> **Requirement**: Copy out all of the records. Keep every word exact.
++++ Dataset extract ++++
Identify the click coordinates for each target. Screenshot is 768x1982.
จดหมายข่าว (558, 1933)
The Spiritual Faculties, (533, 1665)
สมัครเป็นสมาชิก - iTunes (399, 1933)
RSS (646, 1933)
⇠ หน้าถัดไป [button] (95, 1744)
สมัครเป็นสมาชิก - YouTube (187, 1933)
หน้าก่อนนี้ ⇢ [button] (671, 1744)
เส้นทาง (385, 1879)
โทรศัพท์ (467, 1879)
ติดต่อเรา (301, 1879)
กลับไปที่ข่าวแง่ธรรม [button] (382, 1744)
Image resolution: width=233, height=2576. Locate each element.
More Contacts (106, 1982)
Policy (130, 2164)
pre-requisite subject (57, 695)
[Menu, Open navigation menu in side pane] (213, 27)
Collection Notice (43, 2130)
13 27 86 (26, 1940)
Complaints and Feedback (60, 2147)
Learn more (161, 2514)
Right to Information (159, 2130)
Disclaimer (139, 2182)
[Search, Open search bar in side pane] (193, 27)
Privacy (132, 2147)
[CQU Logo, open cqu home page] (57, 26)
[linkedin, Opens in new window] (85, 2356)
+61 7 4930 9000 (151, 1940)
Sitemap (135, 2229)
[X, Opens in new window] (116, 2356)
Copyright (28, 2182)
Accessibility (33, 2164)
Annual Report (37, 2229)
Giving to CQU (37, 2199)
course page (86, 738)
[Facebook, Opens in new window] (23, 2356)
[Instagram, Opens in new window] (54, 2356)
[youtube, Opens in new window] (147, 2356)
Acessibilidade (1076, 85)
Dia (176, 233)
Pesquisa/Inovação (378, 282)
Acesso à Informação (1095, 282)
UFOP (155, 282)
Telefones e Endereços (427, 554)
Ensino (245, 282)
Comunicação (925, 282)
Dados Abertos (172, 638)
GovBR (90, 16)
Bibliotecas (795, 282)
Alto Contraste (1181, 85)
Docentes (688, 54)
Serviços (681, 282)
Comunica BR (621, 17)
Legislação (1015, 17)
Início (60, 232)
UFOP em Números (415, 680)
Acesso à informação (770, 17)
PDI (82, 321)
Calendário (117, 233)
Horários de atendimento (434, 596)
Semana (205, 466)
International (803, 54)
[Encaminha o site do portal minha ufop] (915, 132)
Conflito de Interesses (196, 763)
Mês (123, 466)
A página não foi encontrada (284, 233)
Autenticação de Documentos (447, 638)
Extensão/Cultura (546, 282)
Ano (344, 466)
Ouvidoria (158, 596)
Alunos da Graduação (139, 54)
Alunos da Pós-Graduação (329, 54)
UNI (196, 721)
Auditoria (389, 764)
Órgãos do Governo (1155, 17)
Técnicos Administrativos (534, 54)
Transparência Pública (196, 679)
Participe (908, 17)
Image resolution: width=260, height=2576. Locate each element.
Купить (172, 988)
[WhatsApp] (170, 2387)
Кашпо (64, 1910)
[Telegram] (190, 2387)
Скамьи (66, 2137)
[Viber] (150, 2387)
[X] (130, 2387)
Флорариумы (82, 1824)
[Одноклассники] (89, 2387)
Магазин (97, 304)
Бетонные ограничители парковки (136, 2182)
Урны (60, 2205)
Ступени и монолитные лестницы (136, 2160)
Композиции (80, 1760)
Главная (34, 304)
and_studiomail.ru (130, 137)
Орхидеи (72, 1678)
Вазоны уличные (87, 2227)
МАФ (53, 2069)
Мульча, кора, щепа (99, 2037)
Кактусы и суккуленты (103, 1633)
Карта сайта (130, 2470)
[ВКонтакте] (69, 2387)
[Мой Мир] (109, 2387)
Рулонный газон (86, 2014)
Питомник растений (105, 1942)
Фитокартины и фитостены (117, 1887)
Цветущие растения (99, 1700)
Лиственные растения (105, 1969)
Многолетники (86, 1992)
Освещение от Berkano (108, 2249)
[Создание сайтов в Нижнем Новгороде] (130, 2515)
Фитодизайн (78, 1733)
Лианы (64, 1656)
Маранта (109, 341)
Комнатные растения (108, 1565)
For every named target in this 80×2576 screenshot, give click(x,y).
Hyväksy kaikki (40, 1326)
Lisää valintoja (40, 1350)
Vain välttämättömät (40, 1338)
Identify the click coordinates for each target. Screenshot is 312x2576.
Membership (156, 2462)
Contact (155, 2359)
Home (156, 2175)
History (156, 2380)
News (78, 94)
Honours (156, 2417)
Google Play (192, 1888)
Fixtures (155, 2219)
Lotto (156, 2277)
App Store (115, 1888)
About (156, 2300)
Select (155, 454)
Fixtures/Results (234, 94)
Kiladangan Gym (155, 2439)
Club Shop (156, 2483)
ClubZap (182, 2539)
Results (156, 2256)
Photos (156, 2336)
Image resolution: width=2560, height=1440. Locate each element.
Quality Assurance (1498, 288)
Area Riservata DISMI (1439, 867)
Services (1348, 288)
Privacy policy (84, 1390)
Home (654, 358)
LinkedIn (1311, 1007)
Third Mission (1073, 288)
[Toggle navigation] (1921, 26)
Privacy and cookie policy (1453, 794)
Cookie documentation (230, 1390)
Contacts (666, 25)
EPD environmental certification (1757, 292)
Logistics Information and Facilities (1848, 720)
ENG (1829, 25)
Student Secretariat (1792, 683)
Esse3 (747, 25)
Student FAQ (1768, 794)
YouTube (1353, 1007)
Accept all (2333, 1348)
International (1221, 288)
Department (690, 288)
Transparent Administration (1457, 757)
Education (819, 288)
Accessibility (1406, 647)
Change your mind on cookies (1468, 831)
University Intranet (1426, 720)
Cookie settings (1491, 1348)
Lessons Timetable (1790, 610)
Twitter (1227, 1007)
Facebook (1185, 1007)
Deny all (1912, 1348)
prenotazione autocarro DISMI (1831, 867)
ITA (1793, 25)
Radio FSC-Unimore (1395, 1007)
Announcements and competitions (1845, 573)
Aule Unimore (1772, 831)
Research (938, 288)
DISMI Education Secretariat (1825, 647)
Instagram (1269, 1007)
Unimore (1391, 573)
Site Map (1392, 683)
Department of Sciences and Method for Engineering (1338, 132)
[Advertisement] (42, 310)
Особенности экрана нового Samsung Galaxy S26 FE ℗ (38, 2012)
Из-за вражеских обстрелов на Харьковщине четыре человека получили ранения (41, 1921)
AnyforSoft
++++
> **Problem solution**:
Identify the click coordinates for each target. Screenshot is 768x1982.
จดหมายข่าว (558, 1933)
The Spiritual Faculties, (533, 1665)
สมัครเป็นสมาชิก - iTunes (399, 1933)
RSS (646, 1933)
⇠ หน้าถัดไป [button] (95, 1744)
สมัครเป็นสมาชิก - YouTube (187, 1933)
หน้าก่อนนี้ ⇢ [button] (671, 1744)
เส้นทาง (385, 1879)
โทรศัพท์ (467, 1879)
ติดต่อเรา (301, 1879)
กลับไปที่ข่าวแง่ธรรม [button] (382, 1744)
Image resolution: width=233, height=2576. Locate each element.
More Contacts (106, 1982)
Policy (130, 2164)
pre-requisite subject (57, 695)
[Menu, Open navigation menu in side pane] (213, 27)
Collection Notice (43, 2130)
13 27 86 (26, 1940)
Complaints and Feedback (60, 2147)
Learn more (161, 2514)
Right to Information (159, 2130)
Disclaimer (139, 2182)
[Search, Open search bar in side pane] (193, 27)
Privacy (132, 2147)
[CQU Logo, open cqu home page] (57, 26)
[linkedin, Opens in new window] (85, 2356)
+61 7 4930 9000 (151, 1940)
Sitemap (135, 2229)
[X, Opens in new window] (116, 2356)
Copyright (28, 2182)
Accessibility (33, 2164)
Annual Report (37, 2229)
Giving to CQU (37, 2199)
course page (86, 738)
[Facebook, Opens in new window] (23, 2356)
[Instagram, Opens in new window] (54, 2356)
[youtube, Opens in new window] (147, 2356)
Acessibilidade (1076, 85)
Dia (176, 233)
Pesquisa/Inovação (378, 282)
Acesso à Informação (1095, 282)
UFOP (155, 282)
Telefones e Endereços (427, 554)
Ensino (245, 282)
Comunicação (925, 282)
Dados Abertos (172, 638)
GovBR (90, 16)
Bibliotecas (795, 282)
Alto Contraste (1181, 85)
Docentes (688, 54)
Serviços (681, 282)
Comunica BR (621, 17)
Legislação (1015, 17)
Início (60, 232)
UFOP em Números (415, 680)
Acesso à informação (770, 17)
PDI (82, 321)
Calendário (117, 233)
Horários de atendimento (434, 596)
Semana (205, 466)
International (803, 54)
[Encaminha o site do portal minha ufop] (915, 132)
Conflito de Interesses (196, 763)
Mês (123, 466)
A página não foi encontrada (284, 233)
Autenticação de Documentos (447, 638)
Extensão/Cultura (546, 282)
Ano (344, 466)
Ouvidoria (158, 596)
Alunos da Graduação (139, 54)
Alunos da Pós-Graduação (329, 54)
UNI (196, 721)
Auditoria (389, 764)
Órgãos do Governo (1155, 17)
Técnicos Administrativos (534, 54)
Transparência Pública (196, 679)
Participe (908, 17)
Image resolution: width=260, height=2576. Locate each element.
Купить (172, 988)
[WhatsApp] (170, 2387)
Кашпо (64, 1910)
[Telegram] (190, 2387)
Скамьи (66, 2137)
[Viber] (150, 2387)
[X] (130, 2387)
Флорариумы (82, 1824)
[Одноклассники] (89, 2387)
Магазин (97, 304)
Бетонные ограничители парковки (136, 2182)
Урны (60, 2205)
Ступени и монолитные лестницы (136, 2160)
Композиции (80, 1760)
Главная (34, 304)
and_studiomail.ru (130, 137)
Орхидеи (72, 1678)
Вазоны уличные (87, 2227)
МАФ (53, 2069)
Мульча, кора, щепа (99, 2037)
Кактусы и суккуленты (103, 1633)
Карта сайта (130, 2470)
[ВКонтакте] (69, 2387)
[Мой Мир] (109, 2387)
Рулонный газон (86, 2014)
Питомник растений (105, 1942)
Фитокартины и фитостены (117, 1887)
Цветущие растения (99, 1700)
Лиственные растения (105, 1969)
Многолетники (86, 1992)
Освещение от Berkano (108, 2249)
[Создание сайтов в Нижнем Новгороде] (130, 2515)
Фитодизайн (78, 1733)
Лианы (64, 1656)
Маранта (109, 341)
Комнатные растения (108, 1565)
For every named target in this 80×2576 screenshot, give click(x,y).
Hyväksy kaikki (40, 1326)
Lisää valintoja (40, 1350)
Vain välttämättömät (40, 1338)
Identify the click coordinates for each target. Screenshot is 312x2576.
Membership (156, 2462)
Contact (155, 2359)
Home (156, 2175)
History (156, 2380)
News (78, 94)
Honours (156, 2417)
Google Play (192, 1888)
Fixtures (155, 2219)
Lotto (156, 2277)
App Store (115, 1888)
About (156, 2300)
Select (155, 454)
Fixtures/Results (234, 94)
Kiladangan Gym (155, 2439)
Club Shop (156, 2483)
ClubZap (182, 2539)
Results (156, 2256)
Photos (156, 2336)
Image resolution: width=2560, height=1440. Locate each element.
Quality Assurance (1498, 288)
Area Riservata DISMI (1439, 867)
Services (1348, 288)
Privacy policy (84, 1390)
Home (654, 358)
LinkedIn (1311, 1007)
Third Mission (1073, 288)
[Toggle navigation] (1921, 26)
Privacy and cookie policy (1453, 794)
Cookie documentation (230, 1390)
Contacts (666, 25)
EPD environmental certification (1757, 292)
Logistics Information and Facilities (1848, 720)
ENG (1829, 25)
Student Secretariat (1792, 683)
Esse3 (747, 25)
Student FAQ (1768, 794)
YouTube (1353, 1007)
Accept all (2333, 1348)
International (1221, 288)
Department (690, 288)
Transparent Administration (1457, 757)
Education (819, 288)
Accessibility (1406, 647)
Change your mind on cookies (1468, 831)
University Intranet (1426, 720)
Cookie settings (1491, 1348)
Lessons Timetable (1790, 610)
Twitter (1227, 1007)
Facebook (1185, 1007)
Deny all (1912, 1348)
prenotazione autocarro DISMI (1831, 867)
ITA (1793, 25)
Radio FSC-Unimore (1395, 1007)
Announcements and competitions (1845, 573)
Aule Unimore (1772, 831)
Research (938, 288)
DISMI Education Secretariat (1825, 647)
Instagram (1269, 1007)
Unimore (1391, 573)
Site Map (1392, 683)
Department of Sciences and Method for Engineering (1338, 132)
[Advertisement] (42, 310)
Особенности экрана нового Samsung Galaxy S26 FE ℗ (38, 2012)
Из-за вражеских обстрелов на Харьковщине четыре человека получили ранения (41, 1921)
AnyforSoft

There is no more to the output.